Quanto è dolce, ironico e ammaliante un paradosso? L'idea di un'umanità intera, estesa e variabile, rinchiusa dentro quattro mura movimentate e ultradinamiche come solo il Cinema è in grado di raccontarle. Il costante andamento labirintico delle nostre esistenze, che riempie disperato e ridicolo il vuoto di senso del tutto, come se ogni movimento fosse improvvisamente tracciabile e con grande attenzione non volesse intrecciarsi con quello di nessun'altro. E come se infine ci riuscisse, al prezzo ultimo però del senso stesso.
Muoverci e muoverci per nascondere qualcos'altro, voltare le spalle o tapparsi gli occhi nella routine, senza notare l'enorme elefante che tiranneggia e pesa sulle nostre inabissate coscienze. Ci ripetiamo come automi preconfezionati, imbalsamati in cadenze monotone e spaventosamente caotiche. Ci riduciamo agli sfarzi immanenti di una collettività quando la nostra singolarità è venuta meno, non perché lo desiderasse ma perché immobilizzata in una quiescente stasi emotiva. Ci esibiamo magari in una giostra danzante che urla nell'oceano dell'assurdo "questa è l'umanità, questa è l'umanità!", cercando di rivelarla, ma siamo intimoriti e improvvisamente coscienti della possibilità aspra e desolante di stare parlando solo con un altro robot, con un'altra creatura predestinata alla futilità.
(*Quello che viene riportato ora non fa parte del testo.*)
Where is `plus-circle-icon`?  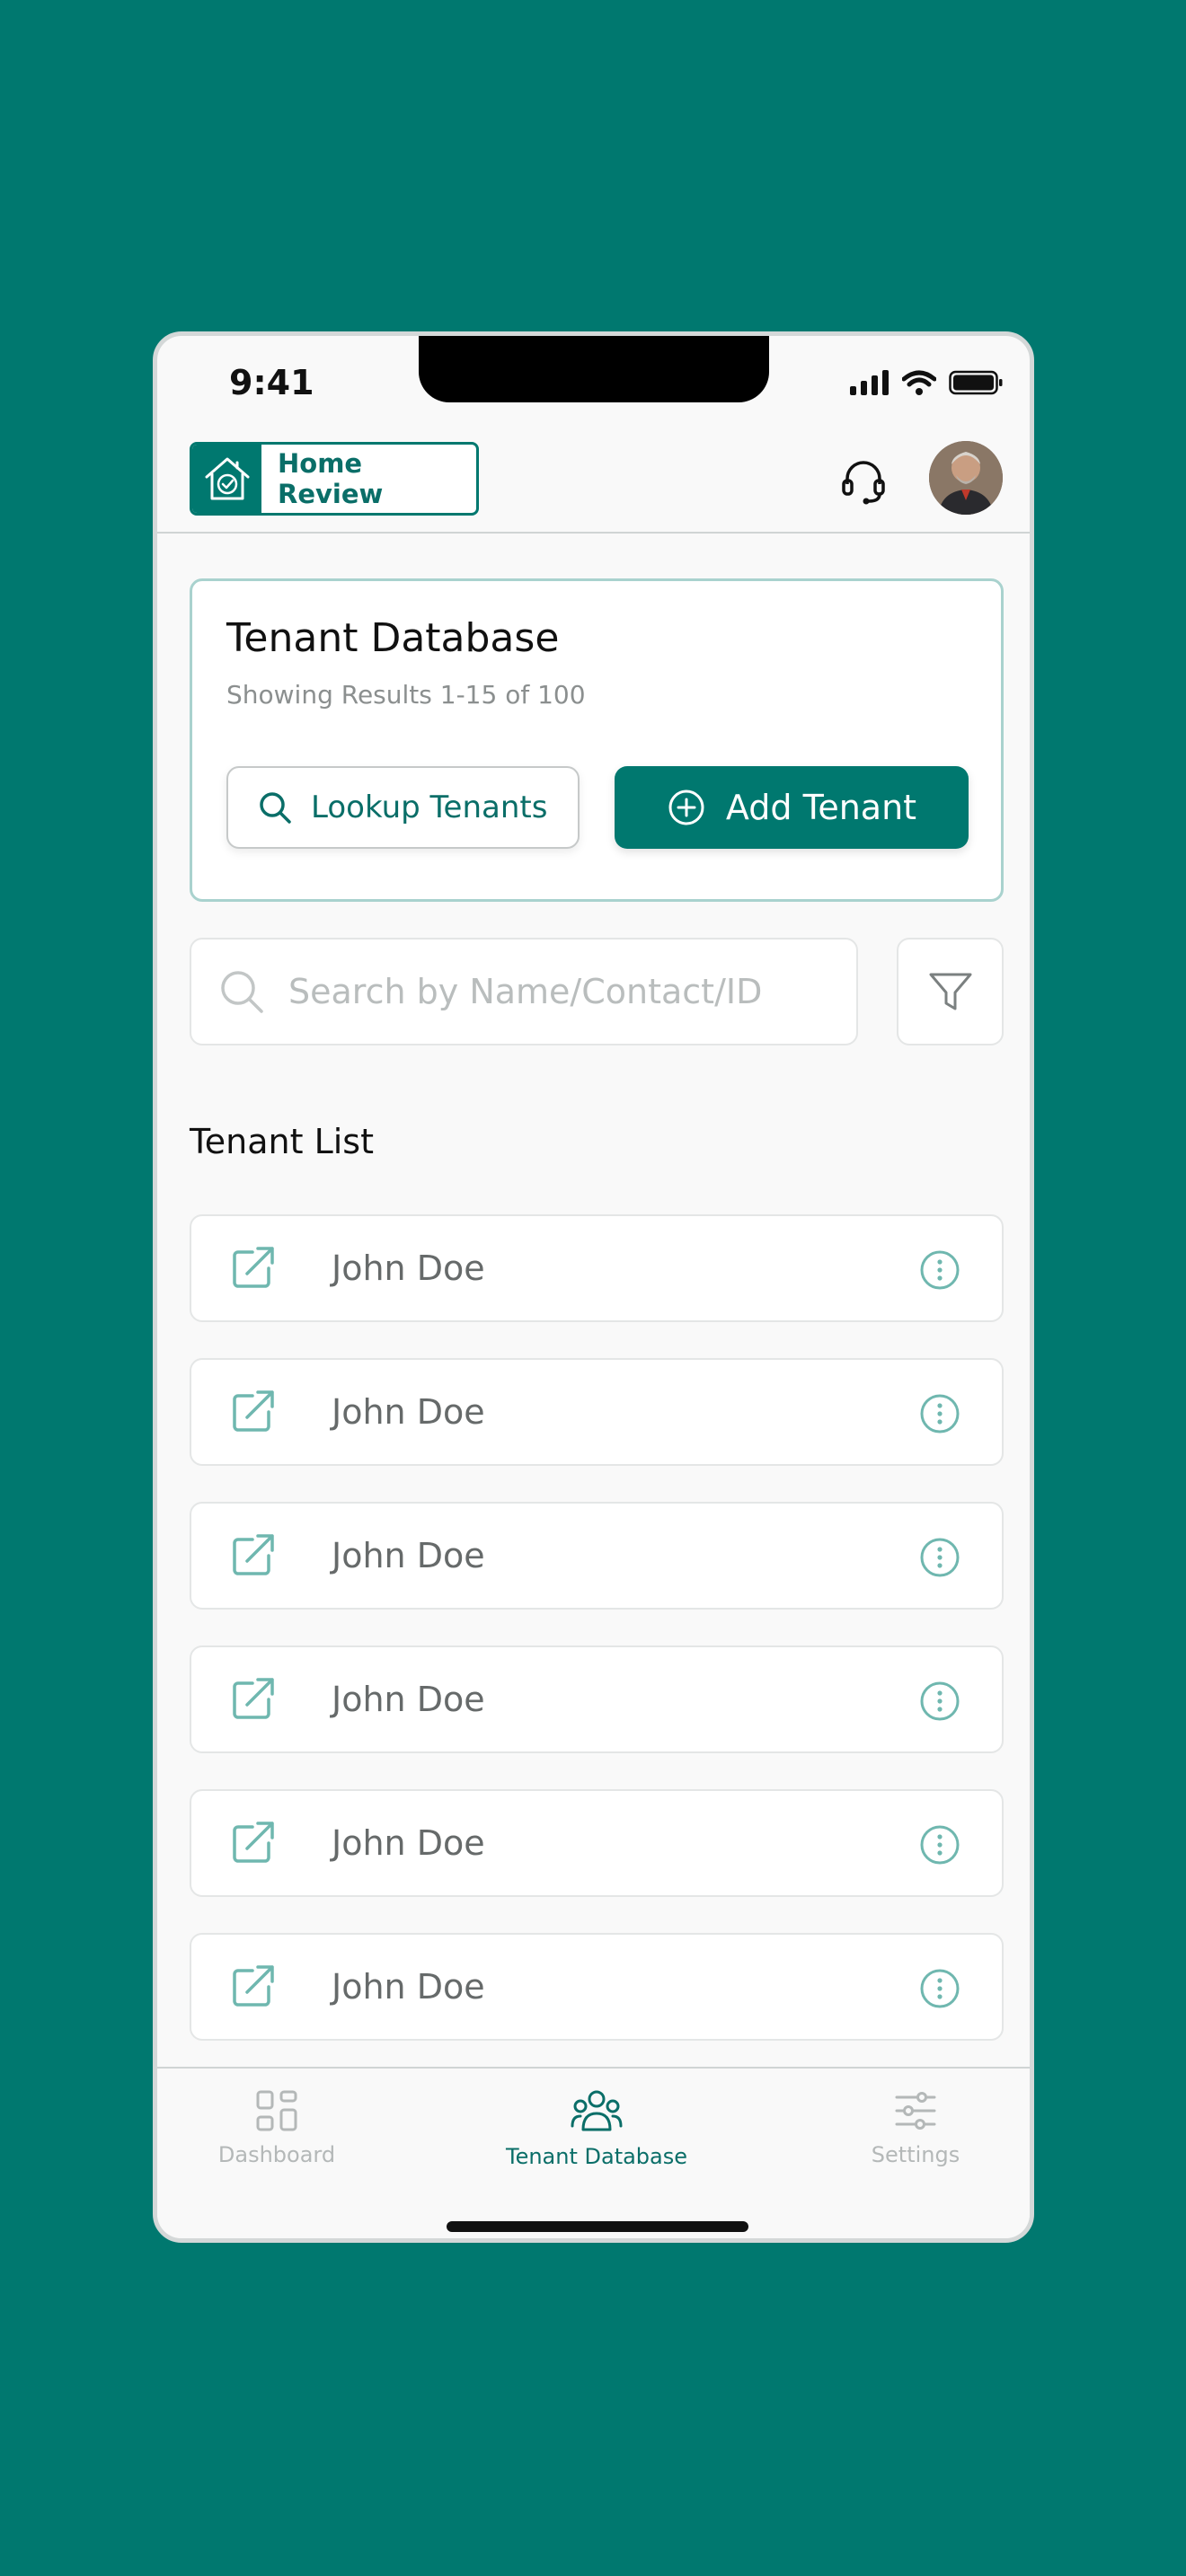 plus-circle-icon is located at coordinates (686, 808).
E dentro questa futilità sta tutto, dall'istinto al sentimento, dalla famiglia al lavoro, dall'intimità alla esibizione, perché il non-senso è l'unico minimo comun denominatore che possiamo usare come coordinata inconscia di vita. Finché la vita stessa diventa straniante, alienata, e questa è una conclusione ottenibile solo attraverso un potente sguardo su di essa, uno sguardo mascherato da sperimentazione, da gioco altrettanto futile, che possa lasciar trapelare un piccolo incubo geometrico ridondante, fastidioso ed assai eloquente sul destino di noi stessi e degli altri, e su come tutto sembra essere non tanto preordinato ma, più che altro, "incasinato", nel senso più volgare del termine, gettato in una centrifuga roboante dall'eco smisurata. Se e quando il confronto sarà possibile, e riusciremo a scivolare fuori da questo giocattolo meccanico calcolato alla perfezione e che non è ordinato da qualcun'altro, ma si è (dis)ordinato esso stesso chiamando l'appiattimento della propria coscienza "borghesia" e magari inquadrando ogni singolo atto in un gesto di quotidiana o media importanza, fino a che ogni singolo atto libero possa risultare difficoltoso all'interno di un simile contesto, fino a che non siamo in grado di fuoriuscirne e magari capire che ci siamo dentro e che anche noi vaghiamo senza meta nell'esistenza senza la necessità di grandi spazi o grandi tempi, ma solo nel caotico frammento di un mucchio di roba destinata all'autodistruzione, fino a che finiremo per non comunicare più, per passarci vicini senza accorgerci di noi, senza più vivere come palpabile la presenza altrui. Un cupio dissolvi di massa.
Una danza abnorme in cui i topoi diventano esseri umani, i modelli diventano concretezza, gli stereotipi più normali diventano legge di vita. Verso la solitudine del caos primordiale.